-Caveat Lector-

>From Sydney (Australia) Morning Herald

Saturday, December 26, 1998

HEMINGWAY'S INSPIRATION

He was so kind, says old man of the sea

By HERDIS LUEKE in Havana

Few people knew the author Ernest Hemingway as well as Gregorio Fuentes,
the man who inspired the humble, weather-beaten Santiago in the novel The
Old Man and The Sea.

Gregorio was no longer a young man in 1951 when Hemingway wrote his
masterful story of courage and resilience, the culmination of a lifetime of
writing that earned him the Nobel Prize for Literature three years later.

Today Gregorio is 101 and a legend, just like Hemingway, the only United
States citizen to be revered as a national hero in communist Cuba.

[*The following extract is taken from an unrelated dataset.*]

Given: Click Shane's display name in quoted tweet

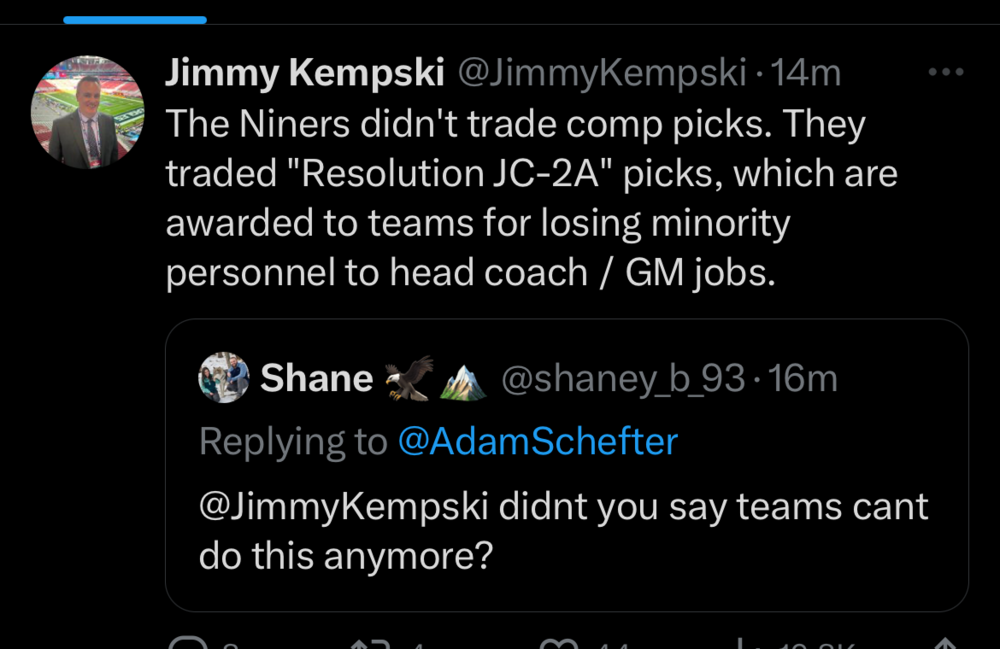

Visitors still flock to see Gregorio at the Terrace Cafe in his home
village of Cojimar near the capital, Havana, and most of them want to know
the same thing. What was Hemingway really like?

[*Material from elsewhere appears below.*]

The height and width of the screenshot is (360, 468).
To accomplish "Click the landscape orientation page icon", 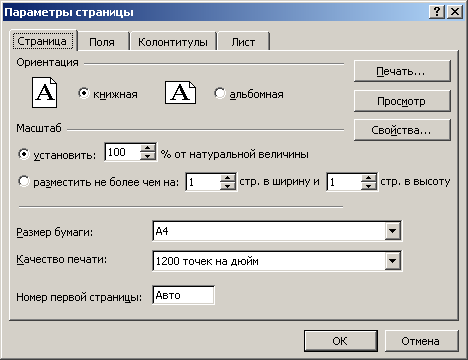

"He was so human and so kind, I miss him a lot," said Don Gregorio, puffing
on a thick Havana cigar and gazing out over the ocean.

For 30 years Gregorio was "el Capitan", skipper of the Pilar, the boat that
took the American writer on countless deep-sea fishing expeditions from
Cojimar. The pair caught marlin together and developed a close friendship.

Before he met Hemingway, Gregorio had captained merchant vessels around the
world.

He is descended from an old Canary Islands family, people renowned for
their rude health.

Gregorio was returning to Cuba from the United States one day when he came
across two vessels in distress. "One of them was Hemingway's yacht," said
the old man.

Gregorio rescued the passionate deep sea fisherman and the American showed
his gratitude by making the Cuban skipper of his new yacht, the Pilar,
which he sailed to the island in 1934. Today the vessel stands in the
garden of the Finca Vigia, Hemingway's old home, now a museum south of
Havana.

"Pilar is the name of the patron saint of the Canary Islands but also the
Spanish word for pillar or column. My grandpa was the pillar of the Pilar,"
Gregorio's grandson and constant companion, Rafael Fuentes, said proudly.

"They did such a lot together, they were inseparable. During World War II
they fitted the yacht with cannon and patrolled Cuban waters in search of
German submarines," Rafael said. Both men can consider themselves lucky
they never found the enemy.

Gregorio is still upset that he was unable to prevent Hemingway's suicide
in 1961 a year after he had left his home in Cuba.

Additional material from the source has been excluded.